The researchers reviewed the bed recurrences among 695 pediatric patients in the Intergroup Rhabdomyosarcoma Study Group to determine any correlation between protocol deviations and recurrences among the participants. They defined a major deviation as greater than 10 percent of the prescribed dose of 40 to 60 Gy, and minor deviations in dosing as 6 to 10 percent of the prescribed dose. The volume deviations was defined as the tumor being excluded from the postoperative tumor volume field or the treatment volume not being covered by the specified margin of 2 to 5 cm.
Of the 83 patients with operative bed recurrences, 46 (55 percent) did not receive the intended radiation therapy, with 39 major and seven minor deviations.
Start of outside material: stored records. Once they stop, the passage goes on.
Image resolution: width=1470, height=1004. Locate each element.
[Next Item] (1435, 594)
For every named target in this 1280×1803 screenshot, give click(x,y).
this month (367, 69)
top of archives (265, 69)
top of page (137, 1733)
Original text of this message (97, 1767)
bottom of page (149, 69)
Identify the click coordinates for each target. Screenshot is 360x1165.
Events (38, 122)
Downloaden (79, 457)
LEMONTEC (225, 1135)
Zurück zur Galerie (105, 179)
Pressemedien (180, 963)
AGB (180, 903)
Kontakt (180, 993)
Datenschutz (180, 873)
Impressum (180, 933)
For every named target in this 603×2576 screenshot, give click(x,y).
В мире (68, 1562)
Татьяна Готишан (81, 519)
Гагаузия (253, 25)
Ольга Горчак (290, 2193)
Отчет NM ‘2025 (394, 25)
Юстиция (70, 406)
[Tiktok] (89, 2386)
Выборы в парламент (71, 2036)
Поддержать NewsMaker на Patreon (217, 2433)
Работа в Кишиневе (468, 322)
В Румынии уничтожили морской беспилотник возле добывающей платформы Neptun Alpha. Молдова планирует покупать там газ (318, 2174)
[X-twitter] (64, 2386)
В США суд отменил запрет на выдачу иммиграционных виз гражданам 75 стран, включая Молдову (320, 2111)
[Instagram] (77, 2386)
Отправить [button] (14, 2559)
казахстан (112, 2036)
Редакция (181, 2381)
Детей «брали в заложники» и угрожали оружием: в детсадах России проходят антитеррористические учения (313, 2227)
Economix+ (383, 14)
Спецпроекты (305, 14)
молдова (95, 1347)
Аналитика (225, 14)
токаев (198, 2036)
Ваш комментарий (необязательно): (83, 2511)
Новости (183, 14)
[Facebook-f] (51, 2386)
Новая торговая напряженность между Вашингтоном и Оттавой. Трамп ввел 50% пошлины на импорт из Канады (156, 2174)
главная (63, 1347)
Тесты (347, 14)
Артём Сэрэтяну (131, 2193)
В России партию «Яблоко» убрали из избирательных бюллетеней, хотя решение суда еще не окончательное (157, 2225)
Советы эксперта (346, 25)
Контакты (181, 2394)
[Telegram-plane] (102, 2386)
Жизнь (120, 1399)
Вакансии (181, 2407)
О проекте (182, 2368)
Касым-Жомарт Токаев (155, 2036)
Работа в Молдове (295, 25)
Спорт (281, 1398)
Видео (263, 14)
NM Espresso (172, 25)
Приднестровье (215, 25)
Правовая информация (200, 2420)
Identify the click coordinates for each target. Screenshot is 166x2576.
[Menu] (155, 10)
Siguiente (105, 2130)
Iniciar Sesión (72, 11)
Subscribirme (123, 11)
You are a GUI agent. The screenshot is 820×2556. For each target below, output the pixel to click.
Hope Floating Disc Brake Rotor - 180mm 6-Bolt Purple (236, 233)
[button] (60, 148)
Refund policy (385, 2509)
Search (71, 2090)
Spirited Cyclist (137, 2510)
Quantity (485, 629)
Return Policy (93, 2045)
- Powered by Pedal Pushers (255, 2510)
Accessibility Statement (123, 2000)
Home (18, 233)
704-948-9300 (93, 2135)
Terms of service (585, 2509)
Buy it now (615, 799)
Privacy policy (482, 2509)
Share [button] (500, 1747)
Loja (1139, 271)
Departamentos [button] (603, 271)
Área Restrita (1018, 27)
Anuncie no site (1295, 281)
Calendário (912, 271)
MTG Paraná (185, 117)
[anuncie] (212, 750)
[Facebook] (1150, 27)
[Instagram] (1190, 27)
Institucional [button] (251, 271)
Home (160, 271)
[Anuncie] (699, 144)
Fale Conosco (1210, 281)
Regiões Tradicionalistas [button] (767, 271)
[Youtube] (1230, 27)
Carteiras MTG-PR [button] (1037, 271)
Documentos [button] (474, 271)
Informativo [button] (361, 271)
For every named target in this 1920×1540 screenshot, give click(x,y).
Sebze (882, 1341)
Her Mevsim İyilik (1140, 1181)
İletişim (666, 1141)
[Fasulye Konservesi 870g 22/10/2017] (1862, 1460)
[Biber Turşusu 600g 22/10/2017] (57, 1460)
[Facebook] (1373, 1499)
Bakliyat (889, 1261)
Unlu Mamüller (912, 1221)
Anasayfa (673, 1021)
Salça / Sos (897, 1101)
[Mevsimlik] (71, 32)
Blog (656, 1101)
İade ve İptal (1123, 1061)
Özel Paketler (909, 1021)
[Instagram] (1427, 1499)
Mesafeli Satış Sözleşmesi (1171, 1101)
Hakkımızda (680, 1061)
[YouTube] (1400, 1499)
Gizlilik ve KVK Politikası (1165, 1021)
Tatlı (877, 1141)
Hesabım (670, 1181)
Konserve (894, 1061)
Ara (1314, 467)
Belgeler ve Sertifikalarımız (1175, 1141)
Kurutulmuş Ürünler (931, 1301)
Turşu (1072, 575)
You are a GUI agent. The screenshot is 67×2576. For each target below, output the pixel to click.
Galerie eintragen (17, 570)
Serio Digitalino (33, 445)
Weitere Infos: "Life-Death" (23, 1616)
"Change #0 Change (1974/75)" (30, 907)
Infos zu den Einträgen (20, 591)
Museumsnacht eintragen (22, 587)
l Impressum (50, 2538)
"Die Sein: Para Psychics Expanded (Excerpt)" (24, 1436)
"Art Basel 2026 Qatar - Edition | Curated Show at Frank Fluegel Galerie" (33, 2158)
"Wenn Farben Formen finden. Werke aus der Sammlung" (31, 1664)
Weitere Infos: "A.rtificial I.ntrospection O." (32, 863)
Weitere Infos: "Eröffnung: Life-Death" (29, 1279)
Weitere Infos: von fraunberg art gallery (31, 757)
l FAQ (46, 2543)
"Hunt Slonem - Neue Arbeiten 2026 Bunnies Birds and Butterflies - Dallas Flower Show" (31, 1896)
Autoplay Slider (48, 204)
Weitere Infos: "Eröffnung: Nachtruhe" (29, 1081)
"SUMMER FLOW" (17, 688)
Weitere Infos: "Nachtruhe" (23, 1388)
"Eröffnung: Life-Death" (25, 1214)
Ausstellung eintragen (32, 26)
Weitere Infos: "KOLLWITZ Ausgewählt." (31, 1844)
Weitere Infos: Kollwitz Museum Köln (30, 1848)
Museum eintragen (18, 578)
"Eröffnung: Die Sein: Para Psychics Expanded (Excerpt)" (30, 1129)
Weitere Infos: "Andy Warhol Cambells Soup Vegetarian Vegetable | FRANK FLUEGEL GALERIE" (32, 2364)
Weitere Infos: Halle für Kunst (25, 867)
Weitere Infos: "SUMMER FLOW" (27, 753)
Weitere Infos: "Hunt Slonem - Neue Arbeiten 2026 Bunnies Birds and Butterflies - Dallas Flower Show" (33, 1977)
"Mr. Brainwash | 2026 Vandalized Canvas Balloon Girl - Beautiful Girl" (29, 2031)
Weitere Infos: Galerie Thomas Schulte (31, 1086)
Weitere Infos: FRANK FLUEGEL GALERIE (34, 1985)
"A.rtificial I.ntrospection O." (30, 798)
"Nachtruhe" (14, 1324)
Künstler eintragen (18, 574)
The most frequent protocol deviation was radiation therapy omission, which accounted for 19 out of 46 recurrences, followed by the dose, volume and dose and volume deviation . A total of 63, or 76 percent of the children with recurrence died of the disease, despite retrieval therapy. This number included 13 of 19 children who did not receive radiation therapy.
“Over half of the operative bed recurrences were associated with noncompliance, with omission of radiation therapy the most common protocol deviation,” the authors concluded. “Three-fourths of children die when local-regional disease is not controlled, which emphasizes the importance of radiation therapy in the group II with rhabdomyosarcoma.”